Суббота, 25 июня 1960 г.
Четыре дня тому назад — 21-го — я заканчивал роман, сто восемьдесят какой-то по счету, который решил написать как роман занимательный. Однако в первый же день, когда я сел за стол и написал страниц девять или десять, я почувствовал, что не сумею дотянуть до конца, что не получится ничего живого.
Я был один — я всегда так пишу — в моем кабинете за закрытыми ставнями. Я походил взад-вперед по комнате; кажется, если бы меня не сдерживало уважение к человеческому труду, я разорвал бы эти страницы и, выждав несколько дней, начал бы новый роман.
Так было со мной уже раза два или три за этот год. На сей раз я даже заплакал от огорчения. Потом без особой веры в успех снова сел за машинку. Сейчас же я считаю, что написал лучший из моих романов о Мегрэ, определенно я смогу сказать это, когда начну его редактировать.
После того как я побывал на Каннском фестивале, мне захотелось написать роман, полный солнца и нежности. Он сложился уже у меня в голове — с готовыми персонажами и атмосферой. Я написал всего три страницы этого романа. Там не участвует Мегрэ, и героям моим за тридцать. И вдруг я понял, что в «Мегрэ и старики», который вроде бы заменил тот заброшенный мною роман, я выразил ту же нежность и так же насытил его солнцем, но только персонажам здесь — от семидесяти двух до восьмидесяти пяти лет...

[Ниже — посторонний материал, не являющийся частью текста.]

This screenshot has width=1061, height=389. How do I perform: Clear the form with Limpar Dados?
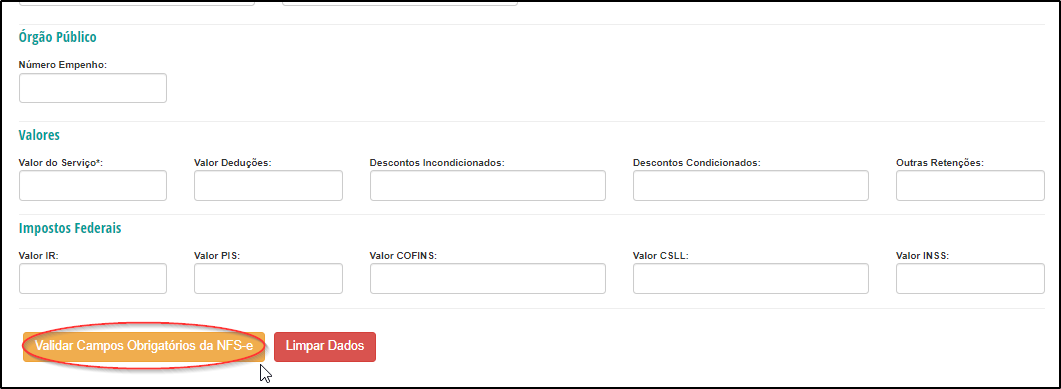pos(325,346)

Ну вот, пожалуйте! Ведь я вовсе не об этом хотел здесь писать. Но начать с чего-то надо. А я вовсе не собираюсь писать мемуары или вести дневник. Может быть, мною просто владеет желание время от времени останавливать бег жизни? Нет, тоже нет.

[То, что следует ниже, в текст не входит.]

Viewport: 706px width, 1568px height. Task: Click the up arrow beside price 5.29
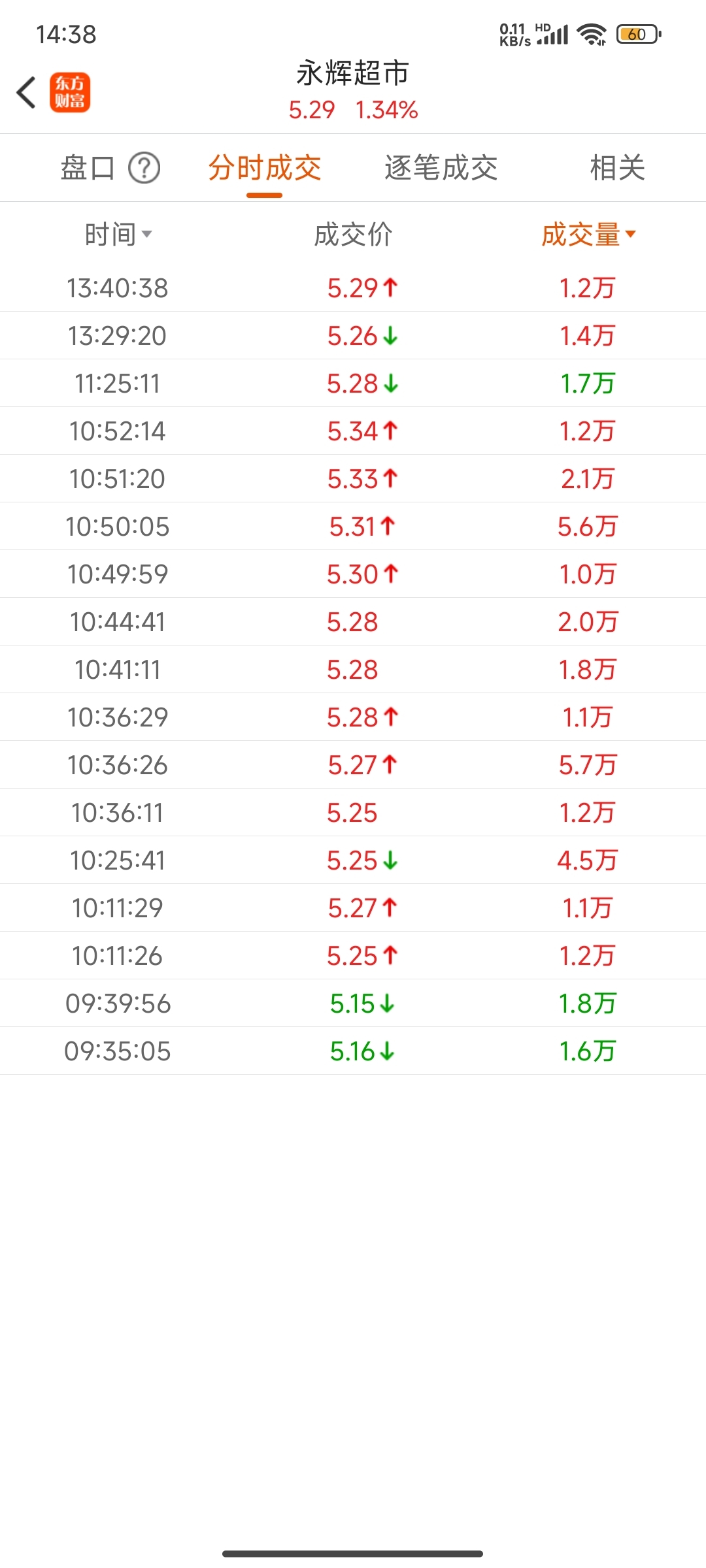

Думаю, что на самом деле корни этого уходят в далекое прошлое, ко временам моего детства. Уже в семь-восемь лет бумага, карандаш, резинка с неудержимой силой притягивали меня, а писчебумажный магазин манил куда больше, чем любая булочная или кондитерская. Я любил самый запах бумаги. Желтые карандаши с очень жестким грифелем, какими не пользуются в школе, казались мне самыми благородными и изысканными предметами на свете.
Должно быть, к этому же времени относится и моя страсть к тетрадям — не к школьным тетрадкам, в самом формате которых есть что-то детское, а к так называемым «студенческим», изящно расчерченным, толстым, с красным обрезом, в переплете из коленкора или сурового полотна.
Лет в десять, наверно, я, наконец, купил себе первую студенческую тетрадь. И тогда (как и сейчас, сорок семь лет спустя) я понятия не имел, чем ее заполнить. На первой странице, естественно, стояло мое имя. Потом несколько стихотворений, несколько фраз, почерпнутых из книг, которые я тогда читал. Так я заполнил, должно быть, три или четыре страницы с большими пробелами.
В пятнадцать лет у меня появилась новая тетрадь, и на этот раз уже с моими собственными стихами. Максимум две страницы моих стихов.
Третья тетрадь появилась в двадцать один год. В ту пору я писал рассказы для газет. От трех до семи каждый день, чтобы заработать на жизнь. А по вечерам я раскрывал тетрадь и писал, как я говорил тогда, «для себя», иными словами: занимался «настоящей литературой». Я до сих пор помню штук двадцать из этих рассказов, которые и сейчас лежат у меня где-то в ящике, так как, написав, я перепечатывал их потом на машинке.
Кстати, о пишущей машинке: сейчас меня просто поражает, что я, так любивший хорошую бумагу, изящно переплетенные тетради, карандаш, ручку, с шестнадцати лет пишу на машинке — это вошло у меня в привычку с тех пор, как я стал работать репортером в газете. И вошло в привычку настолько, что многие годы, даже десятки лет, я почти совсем не мог писать от руки.
В 1940 году я купил еще несколько тетрадей в Фонтене-ле-Конт, где жил во время войны. Эти тетради были совсем другими — студенческих тетрадей того формата, который так прельщал меня в детстве, уже не было. Не было и коленкоровых переплетов. Не было и красного обреза.
Тогда, в 1940 году, на первой странице я вывел тушью слово «Педигри». Потом, на следующей странице, нарисовал что-то вроде генеалогического древа семьи Сименон.
Эта тетрадь предназначалась моему сыну Марку, ибо я не рассчитывал иметь больше детей: по утверждению одного рентгенолога, жить мне оставалось не больше двух-трех лет.